> Records to process:
########

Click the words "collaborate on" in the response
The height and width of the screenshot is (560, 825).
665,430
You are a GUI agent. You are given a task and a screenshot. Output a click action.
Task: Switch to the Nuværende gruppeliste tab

########

> Problem details:
Please return exactly the lines from the one containing "The height and" through the end of the entries above, adding no other line.

> Answer section:
The height and width of the screenshot is (560, 825).
665,430
You are a GUI agent. You are given a task and a screenshot. Output a click action.
Task: Switch to the Nuværende gruppeliste tab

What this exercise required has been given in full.